| First Author | Delesque-Touchard N | Year | 2014 |
| Journal | PLoS One | Volume | 9 |
| Issue | 11 | Pages | e113215 |
| PubMed ID | 25405900 | Mgi Jnum | J:225296 |
| Mgi Id | MGI:5692360 | Doi | 10.1371/journal.pone.0113215 |
| Citation | Delesque-Touchard N, et al. (2014) Regulator of G-protein signaling 18 controls both platelet generation and function. PLoS One 9(11):e113215 |
| abstractText | RGS18 is a myeloerythroid lineage-specific regulator of G-protein signaling, highly expressed in megakaryocytes (MKs) and platelets.

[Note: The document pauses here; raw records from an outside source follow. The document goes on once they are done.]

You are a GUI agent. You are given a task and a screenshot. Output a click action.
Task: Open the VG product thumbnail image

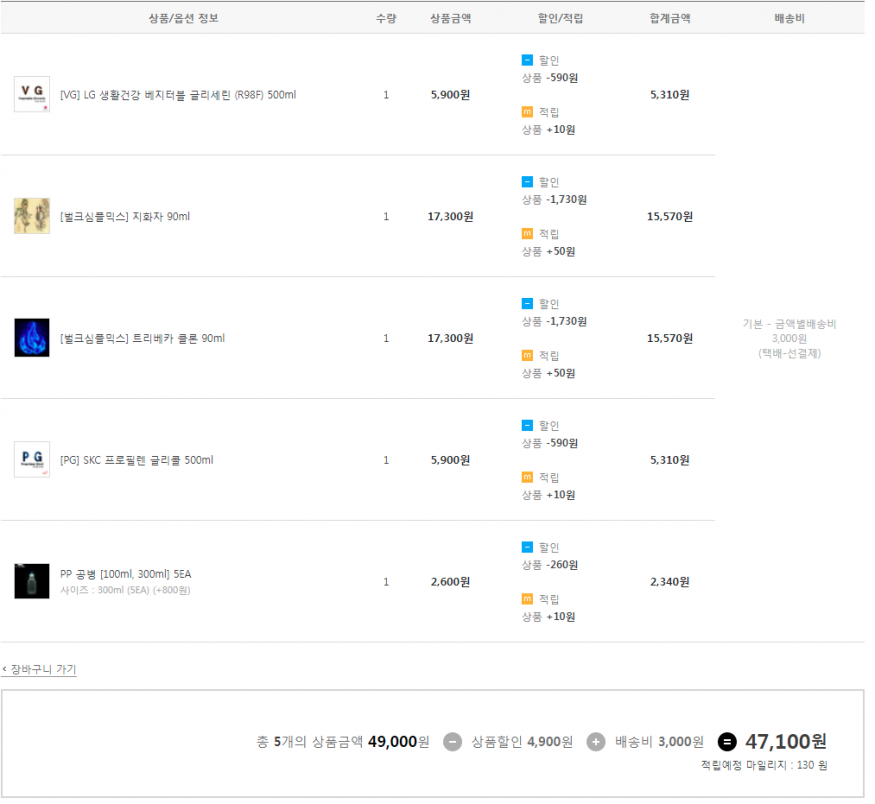point(32,95)
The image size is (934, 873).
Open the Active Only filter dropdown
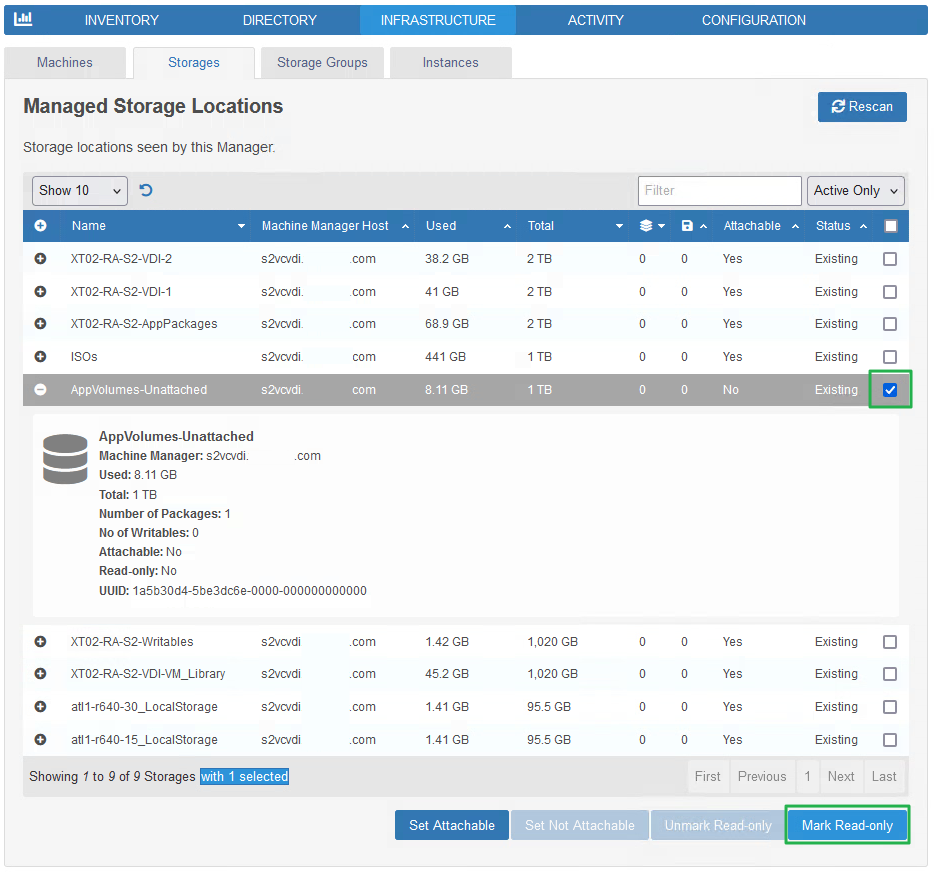coord(856,190)
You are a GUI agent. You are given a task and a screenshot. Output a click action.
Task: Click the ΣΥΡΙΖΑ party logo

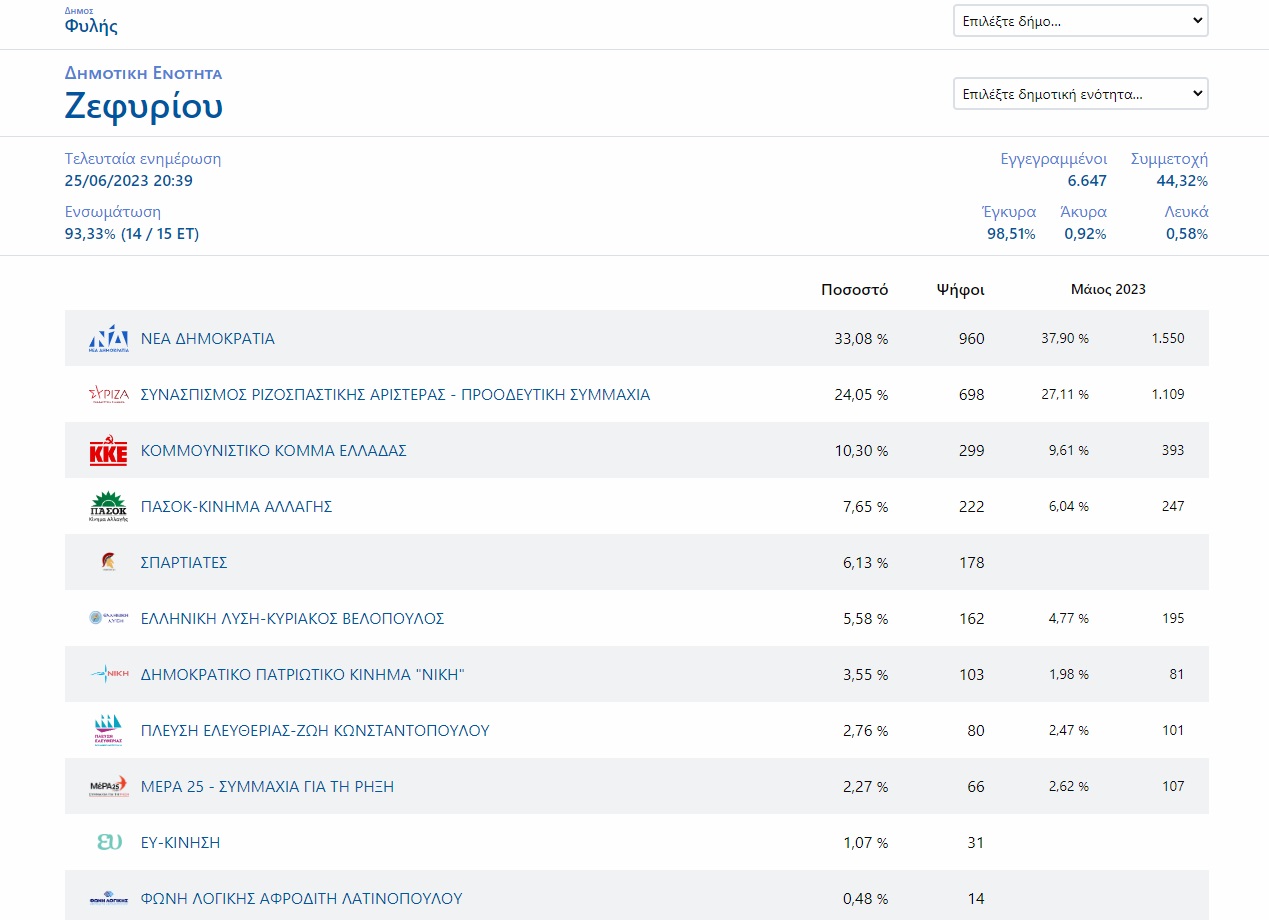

In the present study, we describe the first generation of a RGS18 knockout mouse model (RGS18-/-). Interesting phenotypic differences between RGS18-/- and wild-type (WT) mice were identified, and show that RGS18 plays a significant role in both platelet generation and function. RGS18 deficiency produced a gain of function phenotype in platelets. In resting platelets, the level of CD62P expression was increased in RGS18-/- mice. This increase correlated with a higher level of plasmatic serotonin concentration. RGS18-/- platelets displayed a higher sensitivity to activation in vitro. RGS18 deficiency markedly increased thrombus formation in vivo. In addition, RGS18-/- mice presented a mild thrombocytopenia, accompanied with a marked deficit in MK number in the bone marrow. Analysis of MK maturation in vitro and in vivo revealed a defective megakaryopoiesis in RGS18-/- mice, with a lower bone marrow content of only the most committed MK precursors. Finally, RGS18 deficiency was correlated to a defect of platelet recovery in vivo under acute conditions of thrombocytopenia. Thus, we highlight a role for RGS18 in platelet generation and function, and provide additional insights into the physiology of RGS18. |